Columbus Landmarks congratulates the six winners of its annual Preservation Awards bestowed at its May 12 Annual Meeting:
James L. Keyes President’s Award to the James Preston Poindexter Foundation
This preservation award is selected annually by the President of the Columbus Landmarks Board to honor a person, neighborhood, community group or business for an initiative that has significantly advanced the cause of historic preservation or improved the built environment, thereby the quality of life in Columbus and central Ohio. The Award is named for the founding President of the Board of Columbus Landmarks and a lifelong believer in the importance of history and historic preservation. Jim Keyes would be pleased that we have come so far in such a short time. He once said to a former Director, “It’ll be a long road – but it is one we have to follow.” And it is one we have followed ever since.

Information provided:

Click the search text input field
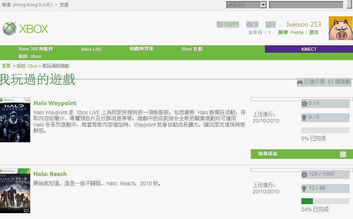This screenshot has width=353, height=219. [x=306, y=5]
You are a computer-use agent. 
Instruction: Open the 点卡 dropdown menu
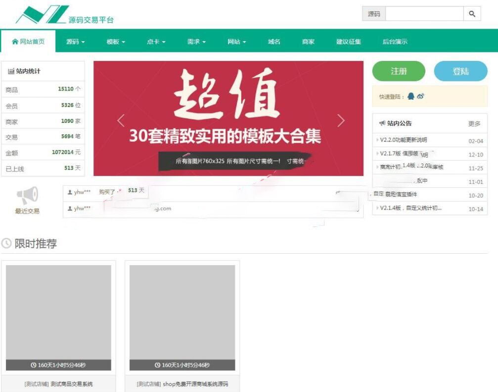[155, 42]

Task prompt:
Pick up the preservation awards text after its last sentence and continue it. The rows are separate material that has nothing to do with the preservation awards text.

Answer below:
James Preston Poindexter was one of the most memorable figures of his time. Born in Virginia in 1819, Poindexter moved with his wife to Columbus, Ohio, in 1837. He soon became a leader of the small African American community and was an active participant in the Underground Railroad. By the time he died in 1907 he had been the first African American to serve on Columbus City Council, the Columbus Board of Education, and was a founder of the Second Baptist Church.
In 1937, Poindexter Village was established in Columbus as one of the first federally supported public housing projects in America. President Franklin Roosevelt came to Columbus to dedicate the Village personally. Over the years Poindexter Village was the home to many prominent Columbus residents including the noted American artist Aminah Robinson.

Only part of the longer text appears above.